When you retype the data, keep every word exactly and include none of the pictures.

== Input data ==

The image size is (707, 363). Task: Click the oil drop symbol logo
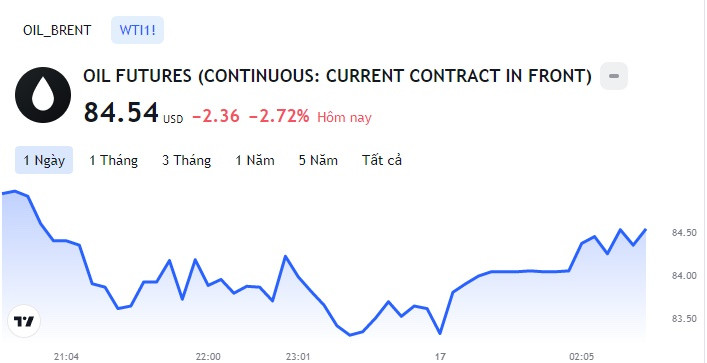tap(43, 95)
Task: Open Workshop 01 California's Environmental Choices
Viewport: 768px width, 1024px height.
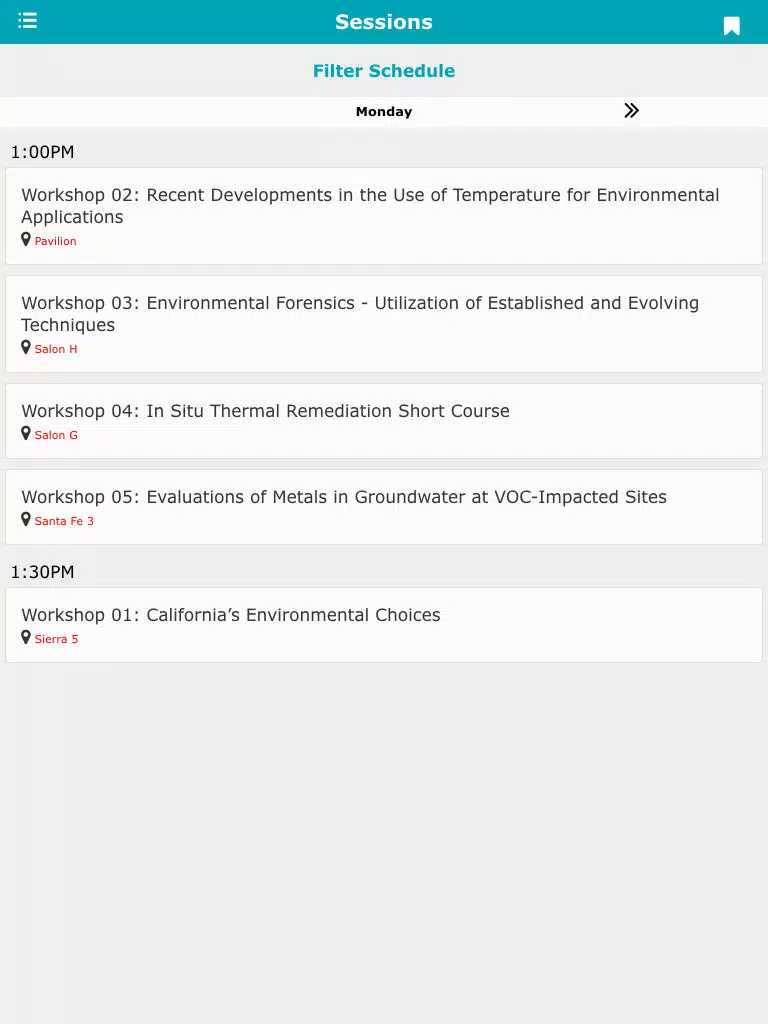Action: coord(384,625)
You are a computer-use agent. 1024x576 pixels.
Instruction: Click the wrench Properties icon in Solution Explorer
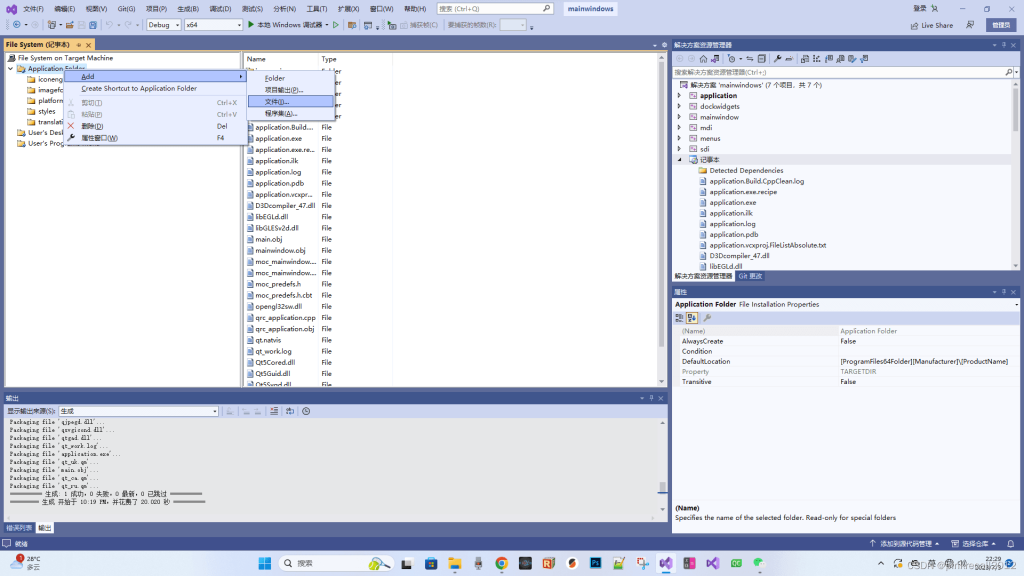coord(777,59)
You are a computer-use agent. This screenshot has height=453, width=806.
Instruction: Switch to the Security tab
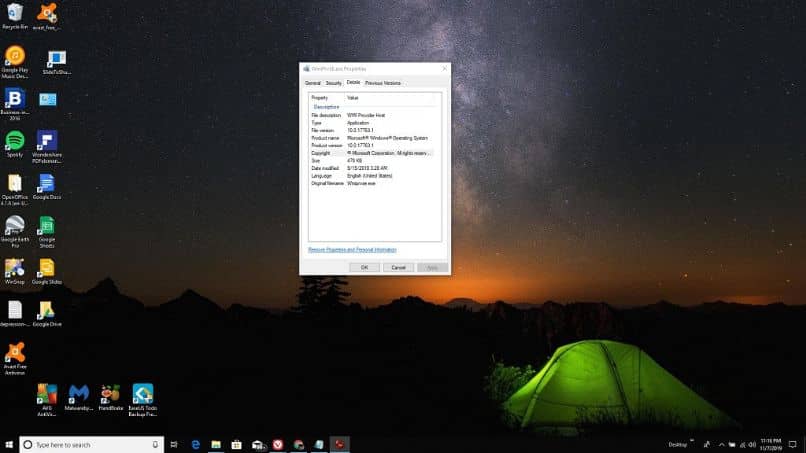click(x=333, y=83)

===

Task result
The image size is (707, 363). Task: Click the oil drop symbol logo
tap(43, 95)
Task: Open Workshop 01 California's Environmental Choices
Viewport: 768px width, 1024px height.
Action: coord(384,625)
You are a computer-use agent. 1024x576 pixels.
Instruction: Click the wrench Properties icon in Solution Explorer
coord(777,59)
You are a computer-use agent. This screenshot has height=453, width=806.
Instruction: Switch to the Security tab
click(x=333, y=83)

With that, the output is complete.